Irish election – how badly did I do?

So, looking at the final scores, my Sunday prediction was wrong in 19 out of 39 constituencies – just under half. Two of these were simple error on my part – I mixed up Labour and the Social Democrats in Wicklow, and FF and FG in Mayo.

But in general I did not appreciate how transfer-toxic FF (and to a lesser extent FG) have become. The best illustration here is Dublin South-Central, where neither of the traditional parties won a seat, despite starting in second and third place on first preferences.

The older parties did not even transfer well internally. The best example is Tipperary where Fianna Fail had over a quota of first preferences, and Fine Gael had more than 0.8 of a quota, normally enough to win a seat, but FF only just scraped into the last seat and FG were runners-up. The FG front-runner got less than 60% of his running-mate's transfers; the FF front-runner got only 35% from their second candidate when she was eliminated!

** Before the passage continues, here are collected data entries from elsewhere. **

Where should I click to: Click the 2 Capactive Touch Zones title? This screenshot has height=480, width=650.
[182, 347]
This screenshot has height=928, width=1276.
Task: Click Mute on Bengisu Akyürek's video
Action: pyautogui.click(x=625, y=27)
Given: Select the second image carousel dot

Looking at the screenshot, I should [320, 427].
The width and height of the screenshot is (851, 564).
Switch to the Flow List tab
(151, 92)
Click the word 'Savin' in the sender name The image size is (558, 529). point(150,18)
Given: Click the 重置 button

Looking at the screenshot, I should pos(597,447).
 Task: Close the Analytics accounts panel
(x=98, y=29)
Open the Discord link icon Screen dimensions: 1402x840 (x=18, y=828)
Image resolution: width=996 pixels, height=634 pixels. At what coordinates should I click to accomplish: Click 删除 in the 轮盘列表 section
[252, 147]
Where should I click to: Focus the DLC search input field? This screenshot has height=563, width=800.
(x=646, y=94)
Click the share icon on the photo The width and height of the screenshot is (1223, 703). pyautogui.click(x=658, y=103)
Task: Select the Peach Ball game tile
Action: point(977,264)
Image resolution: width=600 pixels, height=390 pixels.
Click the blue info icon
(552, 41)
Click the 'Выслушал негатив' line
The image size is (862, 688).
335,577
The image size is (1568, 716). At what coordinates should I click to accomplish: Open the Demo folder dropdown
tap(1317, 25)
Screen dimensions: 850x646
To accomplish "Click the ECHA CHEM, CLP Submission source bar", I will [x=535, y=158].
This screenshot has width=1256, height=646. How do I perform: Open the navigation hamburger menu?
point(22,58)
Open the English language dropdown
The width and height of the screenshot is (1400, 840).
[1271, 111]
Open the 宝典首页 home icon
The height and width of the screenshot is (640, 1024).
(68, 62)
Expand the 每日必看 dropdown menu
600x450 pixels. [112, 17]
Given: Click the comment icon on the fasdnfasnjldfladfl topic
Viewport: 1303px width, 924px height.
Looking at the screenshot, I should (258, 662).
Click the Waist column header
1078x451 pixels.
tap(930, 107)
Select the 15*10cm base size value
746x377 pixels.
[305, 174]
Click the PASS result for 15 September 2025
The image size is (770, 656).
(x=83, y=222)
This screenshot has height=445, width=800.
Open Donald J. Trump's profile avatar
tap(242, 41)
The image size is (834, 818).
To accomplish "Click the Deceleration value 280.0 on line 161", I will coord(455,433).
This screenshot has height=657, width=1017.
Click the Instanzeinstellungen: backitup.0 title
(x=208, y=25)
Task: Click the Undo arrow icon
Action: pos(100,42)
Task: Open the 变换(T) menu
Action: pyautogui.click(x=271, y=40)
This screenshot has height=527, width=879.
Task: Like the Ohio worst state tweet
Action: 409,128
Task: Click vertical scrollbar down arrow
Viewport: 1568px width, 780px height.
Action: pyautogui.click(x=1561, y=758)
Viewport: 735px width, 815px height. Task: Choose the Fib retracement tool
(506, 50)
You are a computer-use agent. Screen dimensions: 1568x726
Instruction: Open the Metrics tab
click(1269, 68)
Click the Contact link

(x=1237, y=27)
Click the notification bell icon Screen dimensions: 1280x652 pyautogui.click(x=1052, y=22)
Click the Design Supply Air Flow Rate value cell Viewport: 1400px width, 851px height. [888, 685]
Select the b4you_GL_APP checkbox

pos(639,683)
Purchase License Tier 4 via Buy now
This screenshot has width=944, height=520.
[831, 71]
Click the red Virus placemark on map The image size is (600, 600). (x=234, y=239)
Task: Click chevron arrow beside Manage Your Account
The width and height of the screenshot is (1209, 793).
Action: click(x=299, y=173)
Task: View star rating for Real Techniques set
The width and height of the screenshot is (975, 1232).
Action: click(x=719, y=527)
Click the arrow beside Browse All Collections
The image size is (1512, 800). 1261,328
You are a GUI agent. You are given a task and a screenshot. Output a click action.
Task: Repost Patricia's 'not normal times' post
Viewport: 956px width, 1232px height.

By contrast, Greens, Social Democrats and Independents were often more transfer friendly than I expected. Independent candidate Dean Mulligan started in ninth place in Dublin Fingal, but came with 150 votes of winning the fifth and final seat.

All this meant that my Sunday prediction was way out from reality, except, oddly enough, for SF who I correctly called at 37 seats. FF and FG underperformed my Sunday prediction, on 38 and 35 respectively rather than 47 and 37. Labour got the 6 that I expected once I sorted out my Wicklow mistake. The others all did better: 21 Independents (including Aontu) rather than 17, 12 Greens rather than 9, 6 Social Democrats rather then 3, 5 SPBP rather than 3.

All in all, a useful object lesson in humility for me!